Informasi tersebut, lanjut Abdul Kadir, sudah ia sampaikan langsung kepada Wakil Bupati Kotim Irawati. Dari hasil komunikasi itu, pemerintah daerah juga membenarkan adanya peluang tersebut, meski hingga kini belum bersifat final.
“Tadi sudah saya sampaikan dengan Wakil Bupati Kotim Irawati. Menurut beliau memang ada peluangnya, tetapi belum final,” katanya.
Abdul Kadir menekankan, peluang ini harus segera ditangkap dengan langkah cepat dan strategis dari pemerintah daerah. Pasalnya, anggaran yang dimaksud tidak akan kembali dalam bentuk uang yang langsung masuk ke kas daerah, melainkan diwujudkan dalam bentuk program dan kegiatan yang dikoordinir langsung oleh pemerintah pusat melalui kementerian terkait.
“Program itu memang tidak kembali ke daerah dalam bentuk uang, tapi dalam bentuk program kegiatan yang dikoordinir langsung oleh pusat,” jelasnya.

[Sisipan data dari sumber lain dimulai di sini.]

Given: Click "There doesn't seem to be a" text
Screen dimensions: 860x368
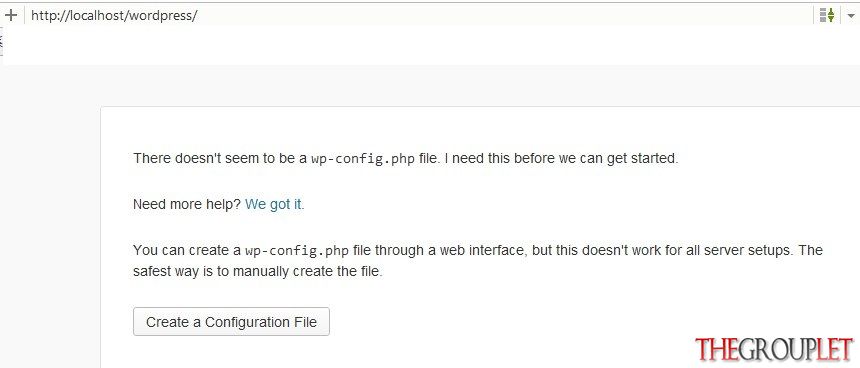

Ia menyebutkan, bentuk program tersebut dapat berupa pembangunan infrastruktur dan sarana prasarana yang dibutuhkan masyarakat, seperti drainase, fasilitas umum, dan infrastruktur pendukung lainnya. Dalam pelaksanaannya, kementerian akan menjadi penanggung jawab utama, sementara pemerintah daerah berperan dalam pengusulan dan koordinasi.
“Bentuknya bisa infrastruktur seperti drainase dan sarana prasarana lainnya, tapi yang menangani langsung dari kementerian. Pemerintah daerah tinggal menyampaikan usulan,” tambahnya.
Menurut Abdul Kadir, selama dua tahun terakhir, anggaran Kotim yang terdampak kebijakan efisiensi dari pemerintah pusat nilainya hampir mencapai Rp500 miliar. Dengan jumlah sebesar itu, ia menilai sangat penting bagi pemerintah daerah untuk tidak tinggal diam dan segera mengajukan usulan agar pembangunan daerah tetap berjalan.
“Dana yang dipangkas atau diefisiensi selama dua tahun ini hampir Rp500 miliar. Kalau itu bisa dikembalikan ke daerah, walaupun dalam bentuk apa saja dan tergantung pemerintah pusat, yang penting kita sudah mengusulkan karena peluang itu ada,” tegasnya.
Ia berharap pemerintah daerah tidak menyia-nyiakan kesempatan tersebut dan mampu menyusun usulan program yang benar-benar menyentuh kebutuhan masyarakat Kotim.
Abdul Kadir juga menegaskan DPRD siap mendorong dan mengawal langkah pemerintah daerah agar peluang tersebut bisa dimanfaatkan secara maksimal demi keberlanjutan pembangunan daerah.